Species of crustacean

Gonodactylus chiragra, also known as the clubfoot mantis shrimp, is a medium to large mantis shrimp that is distributed widely throughout the West Indo-Pacific.

== Taxonomy ==
The synonymy of G. chiragra remains unclear because all members of Gonodactylus have been confused with G. chiragra at some point. This species also displays a large amount of variation, which has made classification even more difficult. Newer research by Manning has resulted in the discovery of several new species that were previously thought to be G. chiragra.

==Description==
The species typically grows to a maximum length of 105 millimetres and is sexually dimorphic. Males range in color from brown to a dark green, and females from a grey/green to white.

=== Claws ===
All mantis shrimp (stomatopods) are either spearers or smashers. G. chiragra is a smasher, which means that the heel on their second pair of thoracic appendages is greatly enlarged, forming a club that is used to smash prey. When a target is spotted, G. chiragra strike powerfully and quickly in one of the quickest punches in all of nature. Common targets for eating are snails, hermit crabs, and clams, but bigger animals are sometimes targeted such as mollusks and other crustaceans. G. chiragra are one of the largest smashers and employ a unique fighting strategy in which they circle around the target and aim at the head. This is thought to have developed as a result of intense competition for suitable burrows among stomatopods.

The species is considered one of the most aggressive species of mantis shrimp and when in captivity, routinely strike glass walls and air tubes in the aquarium.

=== Eyes ===
Seeing underwater is very different because in the ambient light there is strong spectral variations that affect color vision. The eyes of G. chiragra are some of the most unique in all of the animal world because they are sensitive to linear polarization. Living underwater, this provides many benefits to them including increased contrast enhancement, ability to see polarization reflecting prey, and better navigation among the light-scattered ocean environment.

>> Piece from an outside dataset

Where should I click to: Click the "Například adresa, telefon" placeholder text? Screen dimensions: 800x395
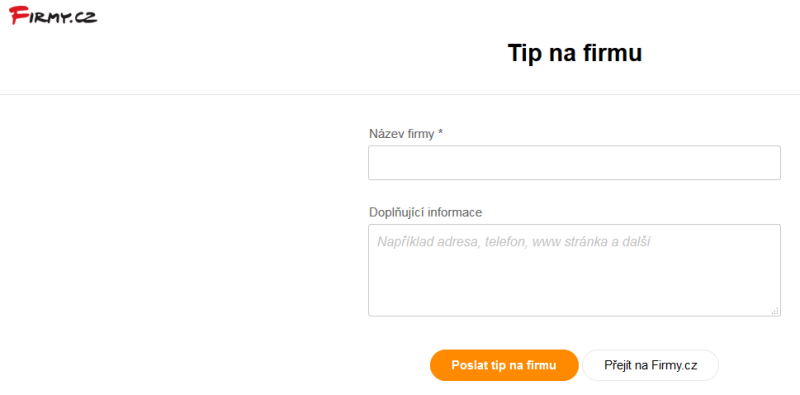click(x=453, y=242)
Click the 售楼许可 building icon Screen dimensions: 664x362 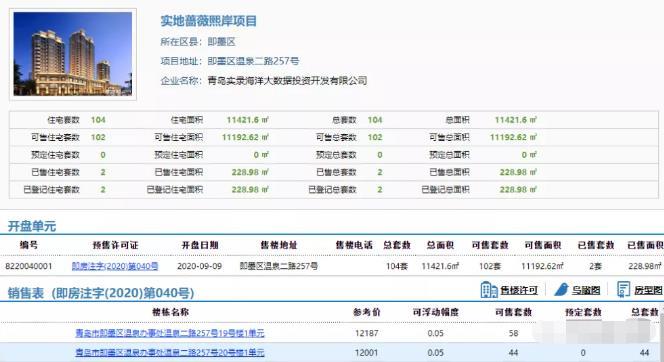click(x=489, y=290)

The eyes themselves are large stalked apposition compound eyes and have two defining features that affect their complexity. First is their rotational ability; the eyes move completely independent of each other and one eye only is enough for catching prey. Second is the presence of a midband, a large strip of specialized ommatidia (clusters of photoreceptor cells) that divides each eye equally into two segments. The midband contains specialized polarization receptors in rows five and six. In row 2D, photoreceptors have unidirectional microvilli, which makes them sensitive to linear polarized light. The midband is also responsible for binocular distant vision.

Although their eyes are incredibly complex among animals, G. chiragra are one of the few species of mantis shrimp that do not have polarized body markings. This offers them one less form of communication, and it is thought that evolution of deadly weapons (see "Claws" above) was preferred to body signals because of their restricted habitat.

== Distribution and habitat ==
The species is widely distributed in the western Indo-Pacific. It occurs in shallow water in the upper intertidal zone around boulders and coral heads where prey is available.
G. chiragra are burrowers, but usually do not construct their own shelters. Instead, they inhibit rocky cavities that are either natural or created by other animals such as mollusks. However, they are equipped to erode the material of the burrow so that it perfectly fits their body shape. Burrows serve many purposes, including protection, lookouts for finding prey, consuming prey, mating, and keeping eggs safe. G. chiragra are active during the day and often close off the entrance to their shelter at night using bits of sand and rocks.